=== Begin Enclosure ===
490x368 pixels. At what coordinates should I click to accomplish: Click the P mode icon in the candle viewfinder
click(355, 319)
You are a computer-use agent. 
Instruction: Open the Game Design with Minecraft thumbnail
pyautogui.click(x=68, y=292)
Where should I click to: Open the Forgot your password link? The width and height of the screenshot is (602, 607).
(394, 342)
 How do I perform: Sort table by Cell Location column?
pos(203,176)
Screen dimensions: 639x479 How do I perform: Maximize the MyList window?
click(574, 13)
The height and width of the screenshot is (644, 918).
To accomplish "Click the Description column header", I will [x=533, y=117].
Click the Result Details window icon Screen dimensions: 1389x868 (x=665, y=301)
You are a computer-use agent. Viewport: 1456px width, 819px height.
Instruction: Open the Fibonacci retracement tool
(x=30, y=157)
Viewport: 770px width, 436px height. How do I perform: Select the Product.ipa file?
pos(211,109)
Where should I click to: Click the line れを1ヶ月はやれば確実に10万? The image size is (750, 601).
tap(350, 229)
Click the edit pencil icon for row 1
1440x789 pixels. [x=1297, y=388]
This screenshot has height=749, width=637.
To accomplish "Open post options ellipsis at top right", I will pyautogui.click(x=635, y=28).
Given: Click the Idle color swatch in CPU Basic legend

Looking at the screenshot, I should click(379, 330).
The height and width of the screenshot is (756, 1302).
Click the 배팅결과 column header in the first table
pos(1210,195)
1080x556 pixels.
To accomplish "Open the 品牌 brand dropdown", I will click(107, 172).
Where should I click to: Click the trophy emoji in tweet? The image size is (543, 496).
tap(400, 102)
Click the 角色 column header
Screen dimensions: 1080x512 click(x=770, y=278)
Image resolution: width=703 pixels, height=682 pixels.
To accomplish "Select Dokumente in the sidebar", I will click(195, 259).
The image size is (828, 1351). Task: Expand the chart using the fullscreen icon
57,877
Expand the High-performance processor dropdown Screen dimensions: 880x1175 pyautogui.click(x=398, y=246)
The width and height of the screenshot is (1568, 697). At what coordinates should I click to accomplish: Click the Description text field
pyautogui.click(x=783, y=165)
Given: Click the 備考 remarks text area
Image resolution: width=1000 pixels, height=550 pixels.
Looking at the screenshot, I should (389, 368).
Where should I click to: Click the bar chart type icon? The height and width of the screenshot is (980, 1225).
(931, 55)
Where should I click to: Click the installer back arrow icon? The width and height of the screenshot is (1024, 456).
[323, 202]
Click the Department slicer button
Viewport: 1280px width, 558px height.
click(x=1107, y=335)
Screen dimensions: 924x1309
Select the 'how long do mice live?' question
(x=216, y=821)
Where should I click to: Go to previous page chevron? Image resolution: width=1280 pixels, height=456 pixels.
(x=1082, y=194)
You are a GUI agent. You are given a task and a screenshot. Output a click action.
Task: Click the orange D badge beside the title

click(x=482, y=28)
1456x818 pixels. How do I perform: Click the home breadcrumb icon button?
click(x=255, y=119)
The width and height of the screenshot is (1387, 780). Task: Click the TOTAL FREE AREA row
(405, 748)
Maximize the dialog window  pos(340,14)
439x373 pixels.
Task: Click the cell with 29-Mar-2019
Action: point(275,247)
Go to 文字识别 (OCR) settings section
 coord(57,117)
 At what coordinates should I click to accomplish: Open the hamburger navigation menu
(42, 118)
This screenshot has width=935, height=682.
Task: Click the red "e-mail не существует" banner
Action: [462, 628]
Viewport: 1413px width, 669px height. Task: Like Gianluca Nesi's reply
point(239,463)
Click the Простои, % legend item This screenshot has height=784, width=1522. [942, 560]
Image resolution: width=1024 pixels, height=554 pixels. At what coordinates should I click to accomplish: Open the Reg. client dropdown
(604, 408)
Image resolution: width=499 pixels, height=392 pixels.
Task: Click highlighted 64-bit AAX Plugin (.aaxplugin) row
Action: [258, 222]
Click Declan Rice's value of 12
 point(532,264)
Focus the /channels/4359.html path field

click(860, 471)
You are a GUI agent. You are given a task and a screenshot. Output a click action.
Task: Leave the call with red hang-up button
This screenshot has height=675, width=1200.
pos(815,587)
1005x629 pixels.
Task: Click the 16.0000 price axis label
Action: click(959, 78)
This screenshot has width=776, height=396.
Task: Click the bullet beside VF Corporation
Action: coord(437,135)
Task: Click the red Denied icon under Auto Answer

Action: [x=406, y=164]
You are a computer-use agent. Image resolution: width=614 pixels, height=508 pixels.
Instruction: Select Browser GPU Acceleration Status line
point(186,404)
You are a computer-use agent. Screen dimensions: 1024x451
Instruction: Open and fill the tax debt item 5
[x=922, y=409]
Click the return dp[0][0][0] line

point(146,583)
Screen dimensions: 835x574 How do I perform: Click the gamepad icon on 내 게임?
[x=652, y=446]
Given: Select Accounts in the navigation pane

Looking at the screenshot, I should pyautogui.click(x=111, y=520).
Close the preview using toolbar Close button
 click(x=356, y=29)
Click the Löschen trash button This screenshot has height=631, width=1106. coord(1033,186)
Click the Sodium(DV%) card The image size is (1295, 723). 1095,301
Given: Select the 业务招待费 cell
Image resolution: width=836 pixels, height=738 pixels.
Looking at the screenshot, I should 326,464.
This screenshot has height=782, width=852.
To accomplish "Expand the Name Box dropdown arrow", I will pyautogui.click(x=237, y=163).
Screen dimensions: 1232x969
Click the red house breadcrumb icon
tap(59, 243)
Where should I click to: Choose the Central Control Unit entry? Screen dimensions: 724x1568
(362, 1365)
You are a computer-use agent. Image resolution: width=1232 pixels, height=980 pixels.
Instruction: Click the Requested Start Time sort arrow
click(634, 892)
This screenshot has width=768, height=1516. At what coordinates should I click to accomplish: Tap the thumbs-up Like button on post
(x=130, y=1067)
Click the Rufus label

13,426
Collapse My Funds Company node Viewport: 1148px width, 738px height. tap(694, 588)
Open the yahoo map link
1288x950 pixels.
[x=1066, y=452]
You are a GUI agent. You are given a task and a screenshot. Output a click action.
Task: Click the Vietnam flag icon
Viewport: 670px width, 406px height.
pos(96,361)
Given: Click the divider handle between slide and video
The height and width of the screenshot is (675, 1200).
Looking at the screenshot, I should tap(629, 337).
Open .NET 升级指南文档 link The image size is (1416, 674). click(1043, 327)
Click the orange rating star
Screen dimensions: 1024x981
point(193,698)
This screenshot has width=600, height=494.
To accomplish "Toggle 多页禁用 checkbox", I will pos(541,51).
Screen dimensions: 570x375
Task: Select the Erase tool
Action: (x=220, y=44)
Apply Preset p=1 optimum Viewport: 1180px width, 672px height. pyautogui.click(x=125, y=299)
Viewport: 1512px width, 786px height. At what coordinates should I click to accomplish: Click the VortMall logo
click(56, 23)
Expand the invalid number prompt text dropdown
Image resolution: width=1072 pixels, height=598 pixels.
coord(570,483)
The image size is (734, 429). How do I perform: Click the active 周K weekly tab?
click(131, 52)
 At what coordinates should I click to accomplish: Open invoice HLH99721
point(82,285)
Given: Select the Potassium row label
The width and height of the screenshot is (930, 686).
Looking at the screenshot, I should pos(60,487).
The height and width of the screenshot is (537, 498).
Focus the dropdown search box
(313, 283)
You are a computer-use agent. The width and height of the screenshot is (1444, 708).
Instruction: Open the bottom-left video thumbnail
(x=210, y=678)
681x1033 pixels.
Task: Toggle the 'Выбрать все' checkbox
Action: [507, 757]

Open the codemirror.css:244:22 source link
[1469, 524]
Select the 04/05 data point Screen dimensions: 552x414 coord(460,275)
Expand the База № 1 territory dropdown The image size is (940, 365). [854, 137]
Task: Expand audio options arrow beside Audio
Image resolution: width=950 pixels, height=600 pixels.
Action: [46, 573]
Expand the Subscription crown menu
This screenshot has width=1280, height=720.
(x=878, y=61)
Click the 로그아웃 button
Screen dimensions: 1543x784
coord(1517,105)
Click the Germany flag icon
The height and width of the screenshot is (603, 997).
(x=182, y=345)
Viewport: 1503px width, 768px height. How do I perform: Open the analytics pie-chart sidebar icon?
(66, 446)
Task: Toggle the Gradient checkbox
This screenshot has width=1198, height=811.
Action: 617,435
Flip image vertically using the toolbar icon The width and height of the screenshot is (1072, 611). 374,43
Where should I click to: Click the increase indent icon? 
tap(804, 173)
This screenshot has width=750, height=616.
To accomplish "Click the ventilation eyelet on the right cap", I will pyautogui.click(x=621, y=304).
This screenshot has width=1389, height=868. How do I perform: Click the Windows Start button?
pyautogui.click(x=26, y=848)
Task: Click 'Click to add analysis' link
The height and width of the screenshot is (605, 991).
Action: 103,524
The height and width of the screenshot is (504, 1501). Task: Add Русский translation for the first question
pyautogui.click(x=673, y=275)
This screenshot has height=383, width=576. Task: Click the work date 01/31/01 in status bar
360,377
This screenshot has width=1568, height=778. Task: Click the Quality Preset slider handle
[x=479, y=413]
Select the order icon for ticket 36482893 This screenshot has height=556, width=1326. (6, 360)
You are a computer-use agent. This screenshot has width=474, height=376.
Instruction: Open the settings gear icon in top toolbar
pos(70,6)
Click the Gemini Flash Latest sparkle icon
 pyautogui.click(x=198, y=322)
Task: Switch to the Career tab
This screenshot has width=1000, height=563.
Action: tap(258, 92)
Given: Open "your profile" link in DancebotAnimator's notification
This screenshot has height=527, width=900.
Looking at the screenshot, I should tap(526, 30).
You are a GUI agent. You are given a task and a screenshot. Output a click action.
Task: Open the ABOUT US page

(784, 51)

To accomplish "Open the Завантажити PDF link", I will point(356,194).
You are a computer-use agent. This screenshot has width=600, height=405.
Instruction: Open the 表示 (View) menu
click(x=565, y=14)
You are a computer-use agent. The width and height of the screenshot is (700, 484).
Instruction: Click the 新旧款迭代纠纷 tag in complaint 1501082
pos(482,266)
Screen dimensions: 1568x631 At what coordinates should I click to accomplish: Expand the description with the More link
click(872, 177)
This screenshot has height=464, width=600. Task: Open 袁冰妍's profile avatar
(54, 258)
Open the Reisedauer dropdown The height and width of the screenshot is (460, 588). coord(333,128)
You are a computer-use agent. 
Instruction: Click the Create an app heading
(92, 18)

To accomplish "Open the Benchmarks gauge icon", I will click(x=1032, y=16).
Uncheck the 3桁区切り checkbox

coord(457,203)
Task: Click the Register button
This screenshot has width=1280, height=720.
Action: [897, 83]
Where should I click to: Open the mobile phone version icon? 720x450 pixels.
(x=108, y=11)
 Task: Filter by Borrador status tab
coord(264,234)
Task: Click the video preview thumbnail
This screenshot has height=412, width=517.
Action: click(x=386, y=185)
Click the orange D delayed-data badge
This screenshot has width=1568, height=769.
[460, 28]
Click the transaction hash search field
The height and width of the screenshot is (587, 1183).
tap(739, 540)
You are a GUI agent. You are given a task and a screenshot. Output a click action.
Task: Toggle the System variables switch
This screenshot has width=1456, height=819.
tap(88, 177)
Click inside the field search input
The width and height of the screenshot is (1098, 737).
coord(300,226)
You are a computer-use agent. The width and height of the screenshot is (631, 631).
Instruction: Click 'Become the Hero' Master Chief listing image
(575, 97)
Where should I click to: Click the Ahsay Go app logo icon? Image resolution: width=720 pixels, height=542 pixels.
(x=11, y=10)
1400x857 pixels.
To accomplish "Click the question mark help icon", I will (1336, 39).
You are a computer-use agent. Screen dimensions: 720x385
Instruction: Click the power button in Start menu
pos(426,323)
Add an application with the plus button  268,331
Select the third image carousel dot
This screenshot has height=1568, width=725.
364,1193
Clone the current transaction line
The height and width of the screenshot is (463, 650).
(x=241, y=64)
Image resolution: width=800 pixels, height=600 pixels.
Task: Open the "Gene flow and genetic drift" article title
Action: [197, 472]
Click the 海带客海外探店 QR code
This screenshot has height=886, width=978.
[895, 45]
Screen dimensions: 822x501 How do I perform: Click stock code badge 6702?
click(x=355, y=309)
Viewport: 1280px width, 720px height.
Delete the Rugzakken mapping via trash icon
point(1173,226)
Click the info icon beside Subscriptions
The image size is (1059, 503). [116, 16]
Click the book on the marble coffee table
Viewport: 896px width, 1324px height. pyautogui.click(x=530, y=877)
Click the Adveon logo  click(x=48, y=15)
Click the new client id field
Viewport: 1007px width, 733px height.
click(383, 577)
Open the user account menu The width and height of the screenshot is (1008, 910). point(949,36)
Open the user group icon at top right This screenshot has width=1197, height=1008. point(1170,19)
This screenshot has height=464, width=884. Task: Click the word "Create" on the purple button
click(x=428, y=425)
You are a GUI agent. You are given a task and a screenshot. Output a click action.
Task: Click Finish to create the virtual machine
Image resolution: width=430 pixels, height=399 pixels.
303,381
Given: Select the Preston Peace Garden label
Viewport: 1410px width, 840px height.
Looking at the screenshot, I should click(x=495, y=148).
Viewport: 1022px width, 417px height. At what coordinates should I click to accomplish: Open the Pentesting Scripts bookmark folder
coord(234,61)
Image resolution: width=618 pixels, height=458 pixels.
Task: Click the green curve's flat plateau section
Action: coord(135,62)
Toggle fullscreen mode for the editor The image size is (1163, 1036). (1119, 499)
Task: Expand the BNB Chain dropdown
=== End Enclosure ===
*What is expected*
Search the records for the word "right", then list every line that has it.

*Problem solution*
To accomplish "Open post options ellipsis at top right", I will pyautogui.click(x=635, y=28).
To accomplish "Click the ventilation eyelet on the right cap", I will pyautogui.click(x=621, y=304).
Open the user group icon at top right This screenshot has width=1197, height=1008. point(1170,19)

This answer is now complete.